Pour Jean-Luc Mélenchon, une semaine hors du commun
Écrit par Jonathan PIRIOU sur octobre 20, 2018
Incroyable : ce mot définit à merveille la semaine de Jean-Luc Mélenchon. Il s’est retrouvé au centre de l’actualité, des regards, des polémiques, après un réveil forcé : mardi matin, une quinzaine de personnes, membres ou proches de la galaxie insoumise, ont été perquisitionnées dans le cadre de deux enquêtes préliminaires ouvertes par le parquet de Paris. La première concerne de présumés emplois fictifs d’assistants parlementaires européens. La seconde porte sur les comptes de campagne pendant la présidentielle. L’ancien candidat à la présidentielle – persuadé que c’est un coup organisé par le pouvoir pour l’affaiblir lui et son mouvement -, réfute les accusations, contre attaque et prévient : «On ne baissera pas les yeux.»
Mardi, 10h45 : «Enfoncez la porte, camarades !»
Jean-Luc Mélenchon marche à grands pas sur la rue de Dunkerque (Paris Xe). Le regard sombre. La tête des mauvais jours. Il s’arrête un tout petit instant devant le numéro 43, l’immeuble où se situe le siège de La France insoumise (LFI). Le député guette ses troupes. Avec un grand geste de la main, il lâche : «On y va ! Personne ne pourra m’empêcher de rentrer chez moi !» Il grimpe les escaliers, sa bande l’entoure. Au premier étage, deux policiers en civil sont postés devant la porte. Ils font barrage, le ton monte. On suit les aventures de Jean-Luc Mélenchon depuis bientôt quatre ans : jamais on ne l’avait vu dans cet état. Aucune mise en scène, de la colère dans le regard et dans les mots. «Enfoncez la porte, camarades !», dit-il à plusieurs reprises.
Après un moment sur le palier, face à la police, et une phrase déjà culte («La République c’est moi !»), une porte s’ouvre. Il s’engouffre avec les siens. Du bruit, des bousculades. Le député bouscule le procureur, un policier. Il est en sueur. La colère ne tombe pas. La police met un terme à la perquisition avant l’heure. Jean-Luc Mélenchon est épuisé. Bastien Lachaud, député de Seine-Saint-Denis, et Manuel Bompard, figure du mouvement, l’aide à quitter le QG. Il s’appuie physiquement sur eux. Une matinée intense pour le tribun. Sa journée n’est pas terminée : il file au Palais Bourbon.
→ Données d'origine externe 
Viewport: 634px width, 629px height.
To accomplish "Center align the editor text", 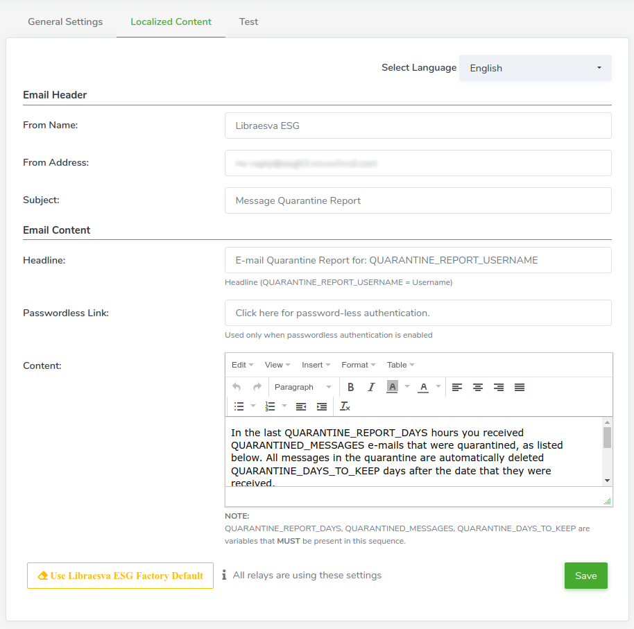I will [478, 387].
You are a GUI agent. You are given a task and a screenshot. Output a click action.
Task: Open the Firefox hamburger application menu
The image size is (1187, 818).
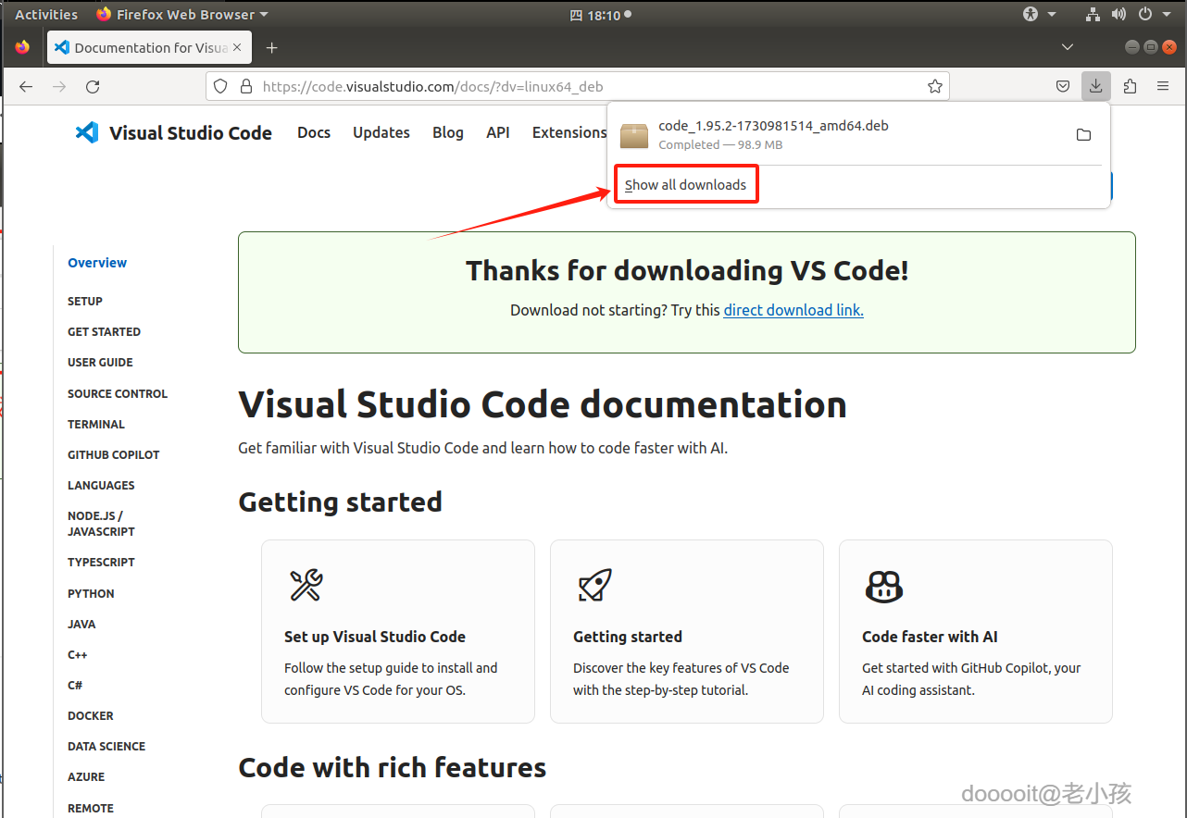point(1163,86)
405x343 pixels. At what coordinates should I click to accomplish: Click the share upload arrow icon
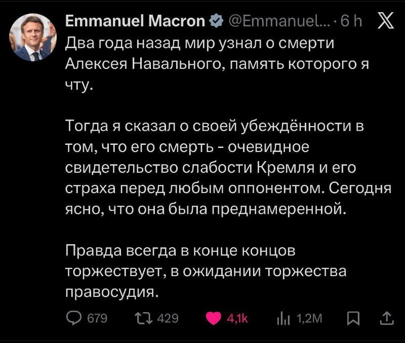[386, 318]
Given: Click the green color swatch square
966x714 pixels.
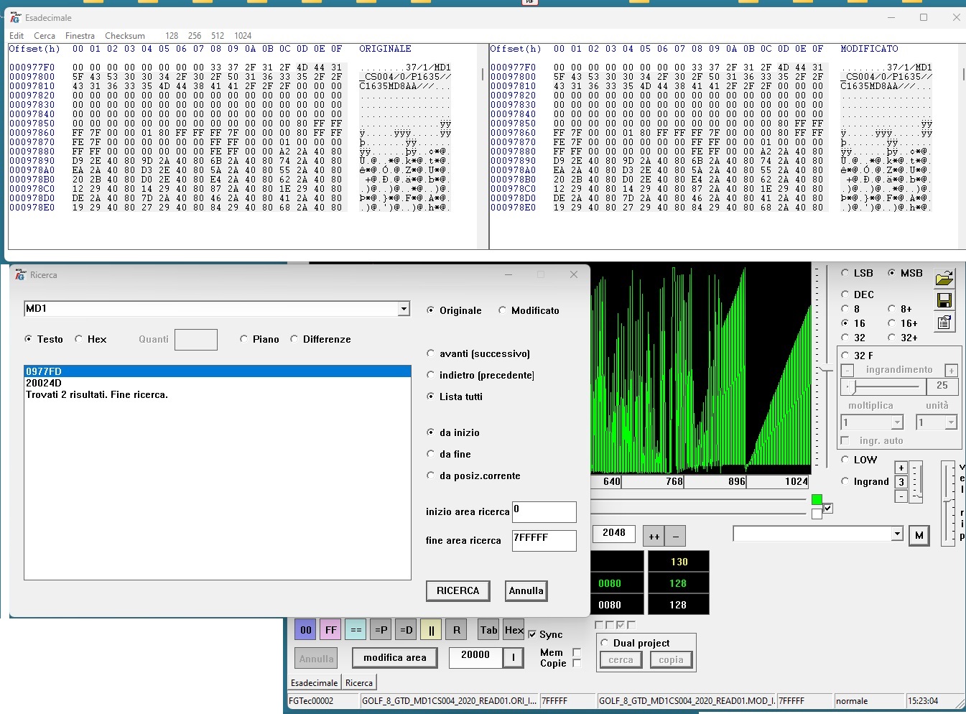Looking at the screenshot, I should 817,500.
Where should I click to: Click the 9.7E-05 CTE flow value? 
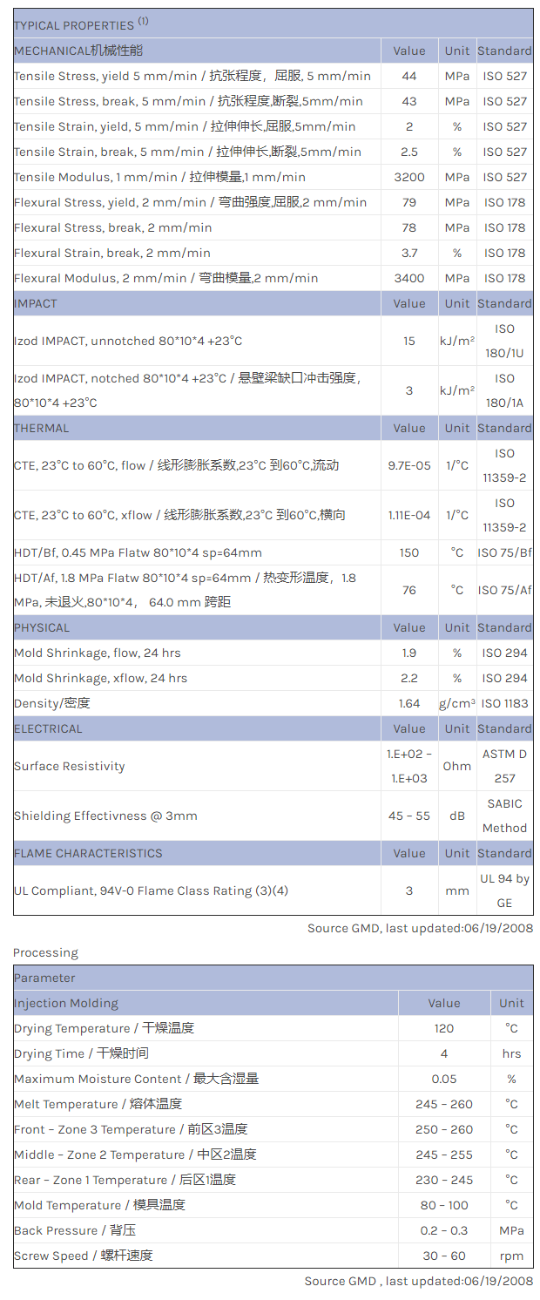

Dans l’hémicycle, il pose une question au gouvernement et à la majorité. «Collègues, êtes-vous devenus déraisonnables ? Vous sentez-vous solidaires de procédés pareils ? Ce n’est plus de la justice, ce n’est plus de la police», dit-il, micro coupé, ses deux minutes de temps de parole écoulées. «Il n’y a aucune instruction individuelle donnée au procureur. Les décisions du procureur, celle-ci en l’occurrence, ont été soumises au contrôle d’un juge de la liberté et de la détention, qui est un magistrat du siège, parfaitement indépendant», répond le Premier ministre. Le remaniement, tant attendu, passe au second plan. La France insoumise occupe les esprits, les ondes et les chaînes d’infos. Les vidéos de la perquisition tournent à grande vitesse. La machine est lancée.
A la tombée de la nuit, les différentes têtes de La France insoumise se retrouvent. La tension tombe d’un cran. Ils font le point sur la situation. Jean-Luc Mélenchon prend des nouvelles de tous ceux qui ont été réveillés, comme lui, par la police à l’aube. Son téléphone sonne sans arrêt. Des proches prennent de ses nouvelles. Certains s’inquiètent. L’un d’entre eux nous confie : «J’ai eu peur pour lui, vraiment. Il n’est plus tout jeune, il a couru toute la journée avec la rage. Il n’a pas supporté que la police fouille dans sa vie privée, ni celle de ses jeunes collaborateurs. Il estime qu’une personne honnête comme lui ne mérite pas ça. Il vit toute cette histoire comme une injustice, ou violation de son intimité.»